For Basecamp Fitness, what tax years are subject to examination?
Basecamp_Fitness Franchise · 2025 FDDAnswer from 2025 FDD Document
(in thousands of US dollars)
Accrued Expenses and Other Current Liabilities
Accrued expenses and other current liabilities as of December 31, 2024 and 2023 consist of sales tax payables, customer deposits, and accruals for general operating and payroll related expenses. Accrued expenses are recognized when obligations are incurred, even if not yet invoiced, and are settled in the normal course of business.
Income Taxes
The Company is treated as a single member limited liability company (LLC) that is treated as a disregarded entity for tax purposes. As such, the Company's income, losses, and credits are included in the income tax returns of Purpose Brands
Source: Item 23 — RECEIPTS (FDD pages 62–248)
What This Means (2025 FDD)
Based on the 2025 Franchise Disclosure Document, Basecamp Fitness is treated as a single member limited liability company (LLC) and is considered a disregarded entity for tax purposes. Consequently, the company's income, losses, and credits are included in the income tax returns of Purpose Brands.

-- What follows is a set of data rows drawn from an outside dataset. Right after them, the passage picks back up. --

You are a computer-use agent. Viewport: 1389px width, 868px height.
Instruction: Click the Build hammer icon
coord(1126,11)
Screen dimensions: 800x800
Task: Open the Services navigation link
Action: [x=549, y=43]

The FDD specifies that the accrued expenses and other current liabilities as of December 31, 2024, and 2023 consist of sales tax payables, customer deposits, and accruals for general operating and payroll-related expenses. These accrued expenses are recognized when obligations are incurred, even if they have not yet been invoiced, and are settled during the normal course of business.
While the FDD mentions that the income taxes of Basecamp Fitness are included in the returns of its parent company, Purpose Brands, it does not explicitly state which tax years are subject to examination. A prospective franchisee should seek clarification from Basecamp Fitness regarding which specific tax years may be subject to examination by tax authorities. Understanding this will help a franchisee assess potential liabilities or impacts on the overall financial health of the franchise.